→ What to work on: Could you format every line of the items below as a JSON list of strings, one string per line, with blank lines left out?

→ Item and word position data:
* start *

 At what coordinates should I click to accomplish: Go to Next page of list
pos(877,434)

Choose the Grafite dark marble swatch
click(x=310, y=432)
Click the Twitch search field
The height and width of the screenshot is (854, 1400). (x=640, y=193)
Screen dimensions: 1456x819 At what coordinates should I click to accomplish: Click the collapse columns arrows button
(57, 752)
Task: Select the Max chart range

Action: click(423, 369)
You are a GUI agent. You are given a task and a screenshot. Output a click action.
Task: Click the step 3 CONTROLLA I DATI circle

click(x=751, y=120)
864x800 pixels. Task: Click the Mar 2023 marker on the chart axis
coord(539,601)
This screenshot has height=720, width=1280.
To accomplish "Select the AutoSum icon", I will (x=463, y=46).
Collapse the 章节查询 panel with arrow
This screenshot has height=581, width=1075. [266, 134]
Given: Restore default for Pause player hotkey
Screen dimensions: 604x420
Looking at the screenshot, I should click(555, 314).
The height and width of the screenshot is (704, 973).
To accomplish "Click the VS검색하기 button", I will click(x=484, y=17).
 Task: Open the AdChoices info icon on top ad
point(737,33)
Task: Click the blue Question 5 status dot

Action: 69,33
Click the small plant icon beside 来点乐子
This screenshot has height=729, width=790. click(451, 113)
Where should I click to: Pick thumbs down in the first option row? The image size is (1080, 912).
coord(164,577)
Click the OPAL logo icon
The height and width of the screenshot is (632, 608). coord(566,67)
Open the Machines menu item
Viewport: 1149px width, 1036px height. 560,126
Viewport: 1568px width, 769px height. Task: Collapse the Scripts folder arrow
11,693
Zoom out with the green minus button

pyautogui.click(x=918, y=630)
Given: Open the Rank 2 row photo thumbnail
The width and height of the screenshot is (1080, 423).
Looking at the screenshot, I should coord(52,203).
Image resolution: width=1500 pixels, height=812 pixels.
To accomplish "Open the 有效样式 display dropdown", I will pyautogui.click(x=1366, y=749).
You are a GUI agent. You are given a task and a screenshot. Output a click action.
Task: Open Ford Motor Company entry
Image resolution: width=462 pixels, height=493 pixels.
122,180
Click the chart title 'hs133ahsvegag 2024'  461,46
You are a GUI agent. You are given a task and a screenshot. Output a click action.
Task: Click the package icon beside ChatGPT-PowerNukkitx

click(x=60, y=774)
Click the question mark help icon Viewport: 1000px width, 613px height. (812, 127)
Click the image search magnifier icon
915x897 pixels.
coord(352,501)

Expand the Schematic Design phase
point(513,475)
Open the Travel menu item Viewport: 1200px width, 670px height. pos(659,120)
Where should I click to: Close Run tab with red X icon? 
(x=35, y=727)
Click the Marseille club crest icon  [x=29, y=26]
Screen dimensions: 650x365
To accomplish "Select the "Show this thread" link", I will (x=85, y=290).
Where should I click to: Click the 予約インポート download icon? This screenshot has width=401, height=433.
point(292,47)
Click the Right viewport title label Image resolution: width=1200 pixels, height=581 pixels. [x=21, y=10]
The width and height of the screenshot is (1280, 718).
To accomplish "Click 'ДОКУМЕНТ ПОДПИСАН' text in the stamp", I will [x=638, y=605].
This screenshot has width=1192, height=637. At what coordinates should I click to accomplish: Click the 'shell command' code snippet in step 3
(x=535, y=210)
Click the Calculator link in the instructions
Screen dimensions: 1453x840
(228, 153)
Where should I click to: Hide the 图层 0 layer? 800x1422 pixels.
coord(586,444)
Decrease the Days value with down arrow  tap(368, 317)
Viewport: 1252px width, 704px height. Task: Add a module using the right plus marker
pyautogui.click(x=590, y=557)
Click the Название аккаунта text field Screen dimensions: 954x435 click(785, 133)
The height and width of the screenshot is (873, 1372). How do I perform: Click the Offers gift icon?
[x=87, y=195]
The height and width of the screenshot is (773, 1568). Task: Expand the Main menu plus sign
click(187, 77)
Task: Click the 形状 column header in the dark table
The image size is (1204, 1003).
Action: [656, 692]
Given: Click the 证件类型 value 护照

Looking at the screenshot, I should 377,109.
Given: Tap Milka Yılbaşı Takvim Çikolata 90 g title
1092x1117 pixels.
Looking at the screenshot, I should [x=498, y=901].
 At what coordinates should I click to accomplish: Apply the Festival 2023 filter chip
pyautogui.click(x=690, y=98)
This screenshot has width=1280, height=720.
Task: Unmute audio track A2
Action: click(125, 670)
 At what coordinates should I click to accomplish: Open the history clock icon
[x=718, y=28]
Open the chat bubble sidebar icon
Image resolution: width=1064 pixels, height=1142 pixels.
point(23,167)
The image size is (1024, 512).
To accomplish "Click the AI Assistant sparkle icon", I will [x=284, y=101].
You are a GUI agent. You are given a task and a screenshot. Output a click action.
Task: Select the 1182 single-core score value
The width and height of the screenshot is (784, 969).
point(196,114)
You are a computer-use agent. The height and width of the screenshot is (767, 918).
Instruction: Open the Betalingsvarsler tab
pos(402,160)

* end *

→ Written solution:
[
  " At what coordinates should I click to accomplish: Go to Next page of list",
  "pos(877,434)",
  "Choose the Grafite dark marble swatch",
  "click(x=310, y=432)",
  "Click the Twitch search field",
  "The height and width of the screenshot is (854, 1400). (x=640, y=193)",
  "Screen dimensions: 1456x819 At what coordinates should I click to accomplish: Click the collapse columns arrows button",
  "(57, 752)",
  "Task: Select the Max chart range",
  "Action: click(423, 369)",
  "You are a GUI agent. You are given a task and a screenshot. Output a click action.",
  "Task: Click the step 3 CONTROLLA I DATI circle",
  "click(x=751, y=120)",
  "864x800 pixels. Task: Click the Mar 2023 marker on the chart axis",
  "coord(539,601)",
  "This screenshot has height=720, width=1280.",
  "To accomplish \"Select the AutoSum icon\", I will (x=463, y=46).",
  "Collapse the 章节查询 panel with arrow",
  "This screenshot has height=581, width=1075. [266, 134]",
  "Given: Restore default for Pause player hotkey",
  "Screen dimensions: 604x420",
  "Looking at the screenshot, I should click(555, 314).",
  "The height and width of the screenshot is (704, 973).",
  "To accomplish \"Click the VS검색하기 button\", I will click(x=484, y=17).",
  " Task: Open the AdChoices info icon on top ad",
  "point(737,33)",
  "Task: Click the blue Question 5 status dot",
  "Action: 69,33",
  "Click the small plant icon beside 来点乐子",
  "This screenshot has height=729, width=790. click(451, 113)",
  "Where should I click to: Pick thumbs down in the first option row? The image size is (1080, 912).",
  "coord(164,577)",
  "Click the OPAL logo icon",
  "The height and width of the screenshot is (632, 608). coord(566,67)",
  "Open the Machines menu item",
  "Viewport: 1149px width, 1036px height. 560,126",
  "Viewport: 1568px width, 769px height. Task: Collapse the Scripts folder arrow",
  "11,693",
  "Zoom out with the green minus button",
  "pyautogui.click(x=918, y=630)",
  "Given: Open the Rank 2 row photo thumbnail",
  "The width and height of the screenshot is (1080, 423).",
  "Looking at the screenshot, I should coord(52,203).",
  "Image resolution: width=1500 pixels, height=812 pixels.",
  "To accomplish \"Open the 有效样式 display dropdown\", I will pyautogui.click(x=1366, y=749).",
  "You are a GUI agent. You are given a task and a screenshot. Output a click action.",
  "Task: Open Ford Motor Company entry",
  "Image resolution: width=462 pixels, height=493 pixels.",
  "122,180",
  "Click the chart title 'hs133ahsvegag 2024'  461,46",
  "You are a GUI agent. You are given a task and a screenshot. Output a click action.",
  "Task: Click the package icon beside ChatGPT-PowerNukkitx",
  "click(x=60, y=774)",
  "Click the question mark help icon Viewport: 1000px width, 613px height. (812, 127)",
  "Click the image search magnifier icon",
  "915x897 pixels.",
  "coord(352,501)",
  "Expand the Schematic Design phase",
  "point(513,475)",
  "Open the Travel menu item Viewport: 1200px width, 670px height. pos(659,120)",
  "Where should I click to: Close Run tab with red X icon? ",
  "(x=35, y=727)",
  "Click the Marseille club crest icon  [x=29, y=26]",
  "Screen dimensions: 650x365",
  "To accomplish \"Select the \"Show this thread\" link\", I will (x=85, y=290).",
  "Where should I click to: Click the 予約インポート download icon? This screenshot has width=401, height=433.",
  "point(292,47)",
  "Click the Right viewport title label Image resolution: width=1200 pixels, height=581 pixels. [x=21, y=10]",
  "The width and height of the screenshot is (1280, 718).",
  "To accomplish \"Click 'ДОКУМЕНТ ПОДПИСАН' text in the stamp\", I will [x=638, y=605].",
  "This screenshot has width=1192, height=637. At what coordinates should I click to accomplish: Click the 'shell command' code snippet in step 3",
  "(x=535, y=210)",
  "Click the Calculator link in the instructions",
  "Screen dimensions: 1453x840",
  "(228, 153)",
  "Where should I click to: Hide the 图层 0 layer? 800x1422 pixels.",
  "coord(586,444)",
  "Decrease the Days value with down arrow  tap(368, 317)",
  "Viewport: 1252px width, 704px height. Task: Add a module using the right plus marker",
  "pyautogui.click(x=590, y=557)",
  "Click the Название аккаунта text field Screen dimensions: 954x435 click(785, 133)",
  "The height and width of the screenshot is (873, 1372). How do I perform: Click the Offers gift icon?",
  "[x=87, y=195]",
  "The height and width of the screenshot is (773, 1568). Task: Expand the Main menu plus sign",
  "click(187, 77)",
  "Task: Click the 形状 column header in the dark table",
  "The image size is (1204, 1003).",
  "Action: [656, 692]",
  "Given: Click the 证件类型 value 护照",
  "Looking at the screenshot, I should 377,109.",
  "Given: Tap Milka Yılbaşı Takvim Çikolata 90 g title",
  "1092x1117 pixels.",
  "Looking at the screenshot, I should [x=498, y=901].",
  " At what coordinates should I click to accomplish: Apply the Festival 2023 filter chip",
  "pyautogui.click(x=690, y=98)",
  "This screenshot has width=1280, height=720.",
  "Task: Unmute audio track A2",
  "Action: click(125, 670)",
  " At what coordinates should I click to accomplish: Open the history clock icon",
  "[x=718, y=28]",
  "Open the chat bubble sidebar icon",
  "Image resolution: width=1064 pixels, height=1142 pixels.",
  "point(23,167)",
  "The image size is (1024, 512).",
  "To accomplish \"Click the AI Assistant sparkle icon\", I will [x=284, y=101].",
  "You are a GUI agent. You are given a task and a screenshot. Output a click action.",
  "Task: Select the 1182 single-core score value",
  "The width and height of the screenshot is (784, 969).",
  "point(196,114)",
  "You are a computer-use agent. The height and width of the screenshot is (767, 918).",
  "Instruction: Open the Betalingsvarsler tab",
  "pos(402,160)"
]